START Material provided

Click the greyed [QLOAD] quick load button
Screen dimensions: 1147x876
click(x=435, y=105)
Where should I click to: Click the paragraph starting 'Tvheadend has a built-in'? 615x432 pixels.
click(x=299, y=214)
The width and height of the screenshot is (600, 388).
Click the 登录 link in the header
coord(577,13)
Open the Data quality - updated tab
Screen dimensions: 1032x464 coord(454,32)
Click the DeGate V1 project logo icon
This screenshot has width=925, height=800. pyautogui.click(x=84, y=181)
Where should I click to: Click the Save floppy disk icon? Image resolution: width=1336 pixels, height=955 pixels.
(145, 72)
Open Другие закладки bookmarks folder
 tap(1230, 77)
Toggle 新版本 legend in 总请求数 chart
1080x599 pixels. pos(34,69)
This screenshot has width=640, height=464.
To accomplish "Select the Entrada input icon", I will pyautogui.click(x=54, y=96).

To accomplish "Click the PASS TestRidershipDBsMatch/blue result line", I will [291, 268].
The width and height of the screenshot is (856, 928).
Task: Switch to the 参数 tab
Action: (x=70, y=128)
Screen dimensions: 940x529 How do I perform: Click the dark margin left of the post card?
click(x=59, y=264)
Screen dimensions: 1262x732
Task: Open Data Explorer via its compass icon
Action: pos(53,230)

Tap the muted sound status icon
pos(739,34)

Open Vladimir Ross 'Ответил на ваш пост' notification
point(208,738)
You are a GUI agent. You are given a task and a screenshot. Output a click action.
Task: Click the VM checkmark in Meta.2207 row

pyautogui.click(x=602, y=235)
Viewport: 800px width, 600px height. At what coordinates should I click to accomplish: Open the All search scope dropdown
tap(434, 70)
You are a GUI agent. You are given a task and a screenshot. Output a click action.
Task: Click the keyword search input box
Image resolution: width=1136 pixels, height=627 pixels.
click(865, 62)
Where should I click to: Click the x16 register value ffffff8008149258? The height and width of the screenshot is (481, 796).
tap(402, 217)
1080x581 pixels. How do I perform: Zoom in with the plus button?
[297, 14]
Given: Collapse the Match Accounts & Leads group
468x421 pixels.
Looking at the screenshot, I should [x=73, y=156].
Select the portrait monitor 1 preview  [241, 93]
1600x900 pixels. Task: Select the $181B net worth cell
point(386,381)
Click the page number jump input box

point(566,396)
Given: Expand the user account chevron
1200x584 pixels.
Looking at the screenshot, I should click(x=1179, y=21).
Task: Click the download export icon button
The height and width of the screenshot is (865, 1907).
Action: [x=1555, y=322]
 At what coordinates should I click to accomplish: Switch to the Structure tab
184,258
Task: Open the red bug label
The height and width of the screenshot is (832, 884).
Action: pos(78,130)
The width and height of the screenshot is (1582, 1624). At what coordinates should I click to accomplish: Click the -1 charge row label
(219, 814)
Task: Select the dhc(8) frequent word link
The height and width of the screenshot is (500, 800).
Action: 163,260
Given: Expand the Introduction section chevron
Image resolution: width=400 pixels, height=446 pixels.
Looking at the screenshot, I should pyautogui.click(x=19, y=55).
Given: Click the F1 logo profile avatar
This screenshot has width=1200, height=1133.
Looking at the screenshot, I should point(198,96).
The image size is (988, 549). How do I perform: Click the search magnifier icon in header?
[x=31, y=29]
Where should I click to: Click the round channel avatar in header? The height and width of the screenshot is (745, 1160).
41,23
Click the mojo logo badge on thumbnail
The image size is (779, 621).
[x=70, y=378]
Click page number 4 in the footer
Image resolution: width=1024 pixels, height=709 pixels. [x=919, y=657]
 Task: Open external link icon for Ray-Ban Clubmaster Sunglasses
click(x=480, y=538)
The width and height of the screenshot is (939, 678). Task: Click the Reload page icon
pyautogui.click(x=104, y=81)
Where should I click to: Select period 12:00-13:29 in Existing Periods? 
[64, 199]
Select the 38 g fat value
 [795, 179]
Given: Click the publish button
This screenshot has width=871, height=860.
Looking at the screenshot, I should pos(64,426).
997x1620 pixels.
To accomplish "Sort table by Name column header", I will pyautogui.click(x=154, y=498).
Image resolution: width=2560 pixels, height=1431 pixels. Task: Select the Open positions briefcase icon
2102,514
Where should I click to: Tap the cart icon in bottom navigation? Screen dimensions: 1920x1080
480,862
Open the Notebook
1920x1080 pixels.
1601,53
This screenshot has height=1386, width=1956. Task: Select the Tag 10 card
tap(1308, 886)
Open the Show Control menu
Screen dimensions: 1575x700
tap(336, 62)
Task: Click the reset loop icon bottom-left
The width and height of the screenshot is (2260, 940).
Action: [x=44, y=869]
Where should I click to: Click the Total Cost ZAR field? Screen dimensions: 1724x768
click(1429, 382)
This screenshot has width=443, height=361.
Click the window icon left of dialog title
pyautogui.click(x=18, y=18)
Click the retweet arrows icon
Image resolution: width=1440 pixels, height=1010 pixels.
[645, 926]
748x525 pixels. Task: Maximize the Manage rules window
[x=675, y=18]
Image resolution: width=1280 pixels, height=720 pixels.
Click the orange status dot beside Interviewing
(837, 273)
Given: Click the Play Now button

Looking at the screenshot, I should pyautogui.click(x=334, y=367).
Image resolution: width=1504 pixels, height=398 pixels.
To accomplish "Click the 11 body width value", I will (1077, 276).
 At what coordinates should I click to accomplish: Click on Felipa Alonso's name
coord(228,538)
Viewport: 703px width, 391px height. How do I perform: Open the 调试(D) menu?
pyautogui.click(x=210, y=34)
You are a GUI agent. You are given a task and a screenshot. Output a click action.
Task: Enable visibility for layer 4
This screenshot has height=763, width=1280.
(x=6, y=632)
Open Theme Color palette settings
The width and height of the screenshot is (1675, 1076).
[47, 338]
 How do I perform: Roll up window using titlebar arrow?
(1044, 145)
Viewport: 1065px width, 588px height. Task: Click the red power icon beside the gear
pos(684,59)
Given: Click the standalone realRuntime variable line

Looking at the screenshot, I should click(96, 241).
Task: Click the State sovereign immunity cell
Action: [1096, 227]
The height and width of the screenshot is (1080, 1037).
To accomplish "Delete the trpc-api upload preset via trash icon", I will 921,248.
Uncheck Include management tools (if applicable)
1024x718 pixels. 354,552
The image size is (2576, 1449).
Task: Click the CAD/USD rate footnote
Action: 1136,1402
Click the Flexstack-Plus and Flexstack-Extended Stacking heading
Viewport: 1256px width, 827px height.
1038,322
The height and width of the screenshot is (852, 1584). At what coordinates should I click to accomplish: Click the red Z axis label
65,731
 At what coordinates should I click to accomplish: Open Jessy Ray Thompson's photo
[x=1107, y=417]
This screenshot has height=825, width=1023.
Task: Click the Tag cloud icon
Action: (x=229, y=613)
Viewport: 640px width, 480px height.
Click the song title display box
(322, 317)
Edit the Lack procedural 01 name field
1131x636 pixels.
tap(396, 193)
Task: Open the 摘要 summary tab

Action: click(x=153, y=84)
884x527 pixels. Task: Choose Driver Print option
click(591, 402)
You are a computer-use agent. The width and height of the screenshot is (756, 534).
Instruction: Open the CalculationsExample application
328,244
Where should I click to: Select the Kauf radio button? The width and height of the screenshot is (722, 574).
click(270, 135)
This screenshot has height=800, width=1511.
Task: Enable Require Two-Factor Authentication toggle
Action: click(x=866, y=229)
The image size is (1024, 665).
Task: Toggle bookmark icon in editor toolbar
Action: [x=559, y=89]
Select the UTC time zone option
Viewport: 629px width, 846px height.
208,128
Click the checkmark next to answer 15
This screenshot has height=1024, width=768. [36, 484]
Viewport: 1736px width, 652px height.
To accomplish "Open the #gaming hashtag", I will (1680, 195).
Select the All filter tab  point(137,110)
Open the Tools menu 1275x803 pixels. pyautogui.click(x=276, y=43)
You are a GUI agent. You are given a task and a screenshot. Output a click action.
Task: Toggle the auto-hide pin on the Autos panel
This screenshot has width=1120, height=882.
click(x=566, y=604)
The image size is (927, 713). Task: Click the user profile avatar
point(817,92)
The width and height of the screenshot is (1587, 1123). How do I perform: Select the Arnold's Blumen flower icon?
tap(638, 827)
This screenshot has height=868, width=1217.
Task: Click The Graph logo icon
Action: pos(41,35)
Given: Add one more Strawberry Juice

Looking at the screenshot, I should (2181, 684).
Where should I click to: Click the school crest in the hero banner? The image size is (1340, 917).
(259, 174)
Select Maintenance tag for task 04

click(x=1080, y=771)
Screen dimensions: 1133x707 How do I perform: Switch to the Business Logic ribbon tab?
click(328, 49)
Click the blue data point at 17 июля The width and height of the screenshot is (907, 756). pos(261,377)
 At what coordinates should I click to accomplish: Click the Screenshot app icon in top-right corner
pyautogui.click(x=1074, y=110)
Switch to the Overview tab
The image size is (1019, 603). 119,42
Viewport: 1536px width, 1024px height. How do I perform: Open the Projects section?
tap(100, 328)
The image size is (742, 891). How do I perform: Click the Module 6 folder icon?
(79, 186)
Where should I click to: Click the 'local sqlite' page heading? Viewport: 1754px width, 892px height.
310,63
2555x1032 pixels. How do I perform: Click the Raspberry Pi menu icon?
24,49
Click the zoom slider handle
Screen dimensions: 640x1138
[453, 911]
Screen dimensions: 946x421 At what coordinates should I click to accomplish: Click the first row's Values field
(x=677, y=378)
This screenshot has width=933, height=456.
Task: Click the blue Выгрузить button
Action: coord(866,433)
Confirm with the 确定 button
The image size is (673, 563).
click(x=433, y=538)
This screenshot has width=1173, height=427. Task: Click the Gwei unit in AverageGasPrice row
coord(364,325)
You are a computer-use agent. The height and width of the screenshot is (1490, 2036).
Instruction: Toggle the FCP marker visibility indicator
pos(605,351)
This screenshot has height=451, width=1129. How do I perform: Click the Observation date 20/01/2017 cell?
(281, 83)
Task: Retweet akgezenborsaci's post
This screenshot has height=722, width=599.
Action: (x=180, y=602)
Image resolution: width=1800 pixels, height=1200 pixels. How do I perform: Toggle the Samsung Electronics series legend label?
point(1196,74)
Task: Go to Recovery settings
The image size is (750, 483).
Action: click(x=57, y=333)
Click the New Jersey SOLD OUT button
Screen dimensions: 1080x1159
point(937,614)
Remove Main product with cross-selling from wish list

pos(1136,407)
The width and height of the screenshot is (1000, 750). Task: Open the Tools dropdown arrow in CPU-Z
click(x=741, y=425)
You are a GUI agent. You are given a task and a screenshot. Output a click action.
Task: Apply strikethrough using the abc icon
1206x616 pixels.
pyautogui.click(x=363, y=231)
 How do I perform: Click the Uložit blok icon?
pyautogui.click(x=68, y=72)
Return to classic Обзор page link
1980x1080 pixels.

END Material provided

> **Problem**: Read through the entries and copy every line that includes "computer".

> **Answer to this problem**:
You are a computer-use agent. The width and height of the screenshot is (756, 534).
You are a computer-use agent. The height and width of the screenshot is (1490, 2036).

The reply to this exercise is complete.